Treponema Pallidum (Syphilis) - Dr. Francis Ndowa (Zimbabwe).

Australian STIPU guidelines already reflect current guidelines.

- Early Syphilis -  2.4million units (1.8g) Benazthine Penicillin IMI as a single dose is still recommended as first line treatment or Doxycyclinne oral 100mg BD for 14 x days if there is a Penicillin allergy. 
(NB: Numerous other alternatives given, but not enough information was transcribed to write about)

- Late Syhpilis (>2 years) - 1.8g Benzathine Penicillin IMI as three doses spilt into 3 x weeks (i.e.: Every seven days), which is current to Australian guidelines. 

Genital Herpes Simplex Virus (HSV) - Prof. David Lewis - (Australia).

19.2 million new HSV2 diagnoses in 2012 for people aged 15-49 (11.3% Global prevalence)

6 x recomendations which show commence treatment straight away on first initial episode. Evidence showed a reduction in symptoms 2-4 days less than placebo and HSV shedding in 9.2 days
NB: See Brett Hadlow's blog for information around medication dosage recommendations).

For cases under four occurrences a year, treatment again is recommended with a 2.5 day reduction in viral shedding.

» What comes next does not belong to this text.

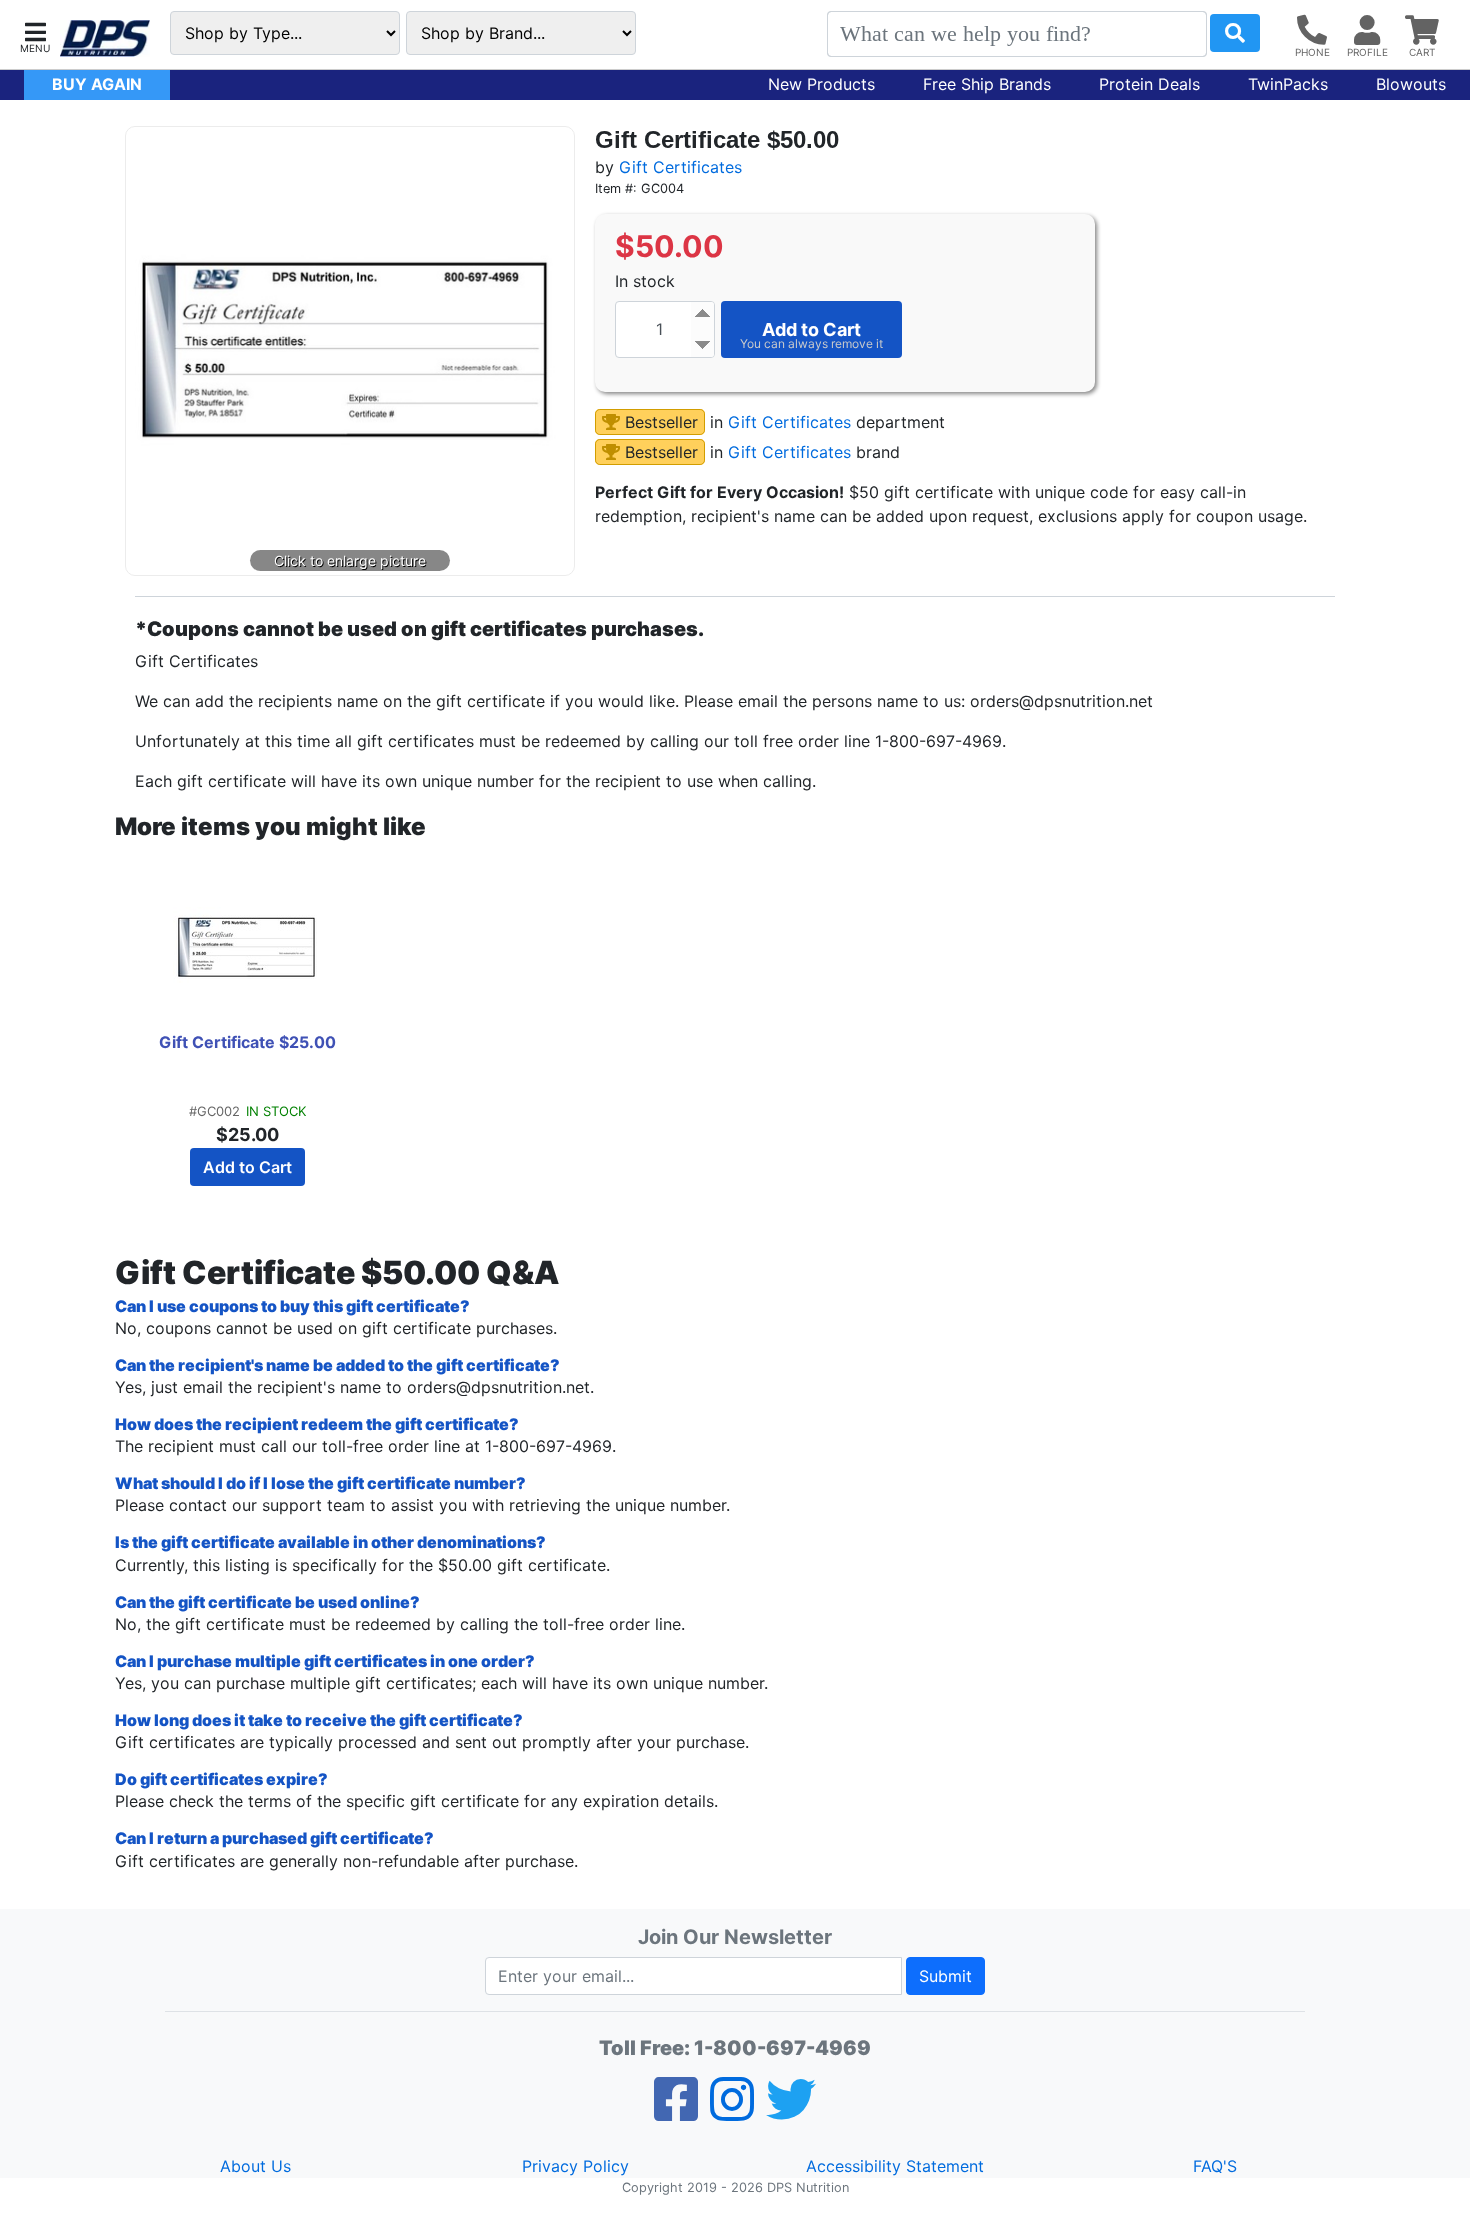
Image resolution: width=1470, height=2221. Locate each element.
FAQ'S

For cases over four reoccurrences, repressive therapy is recommended over suppressive and a twice daily dose of Acyclovir (400mg) or 500mg Valaciclovir once daily. Evidence showed less frequent HSV occurrence, and reduced shedding.

Overall it was good to see Australia is working within the WHO guidelines to combat STI prevention and ensure appropriate treatment.

For current Australian STI Guidelines, please see http://www.sti.guidelines.org.au

Photo 1: Blogging in my hotel room with Brett Hadlow looking over Barra Da Tijuca Beach.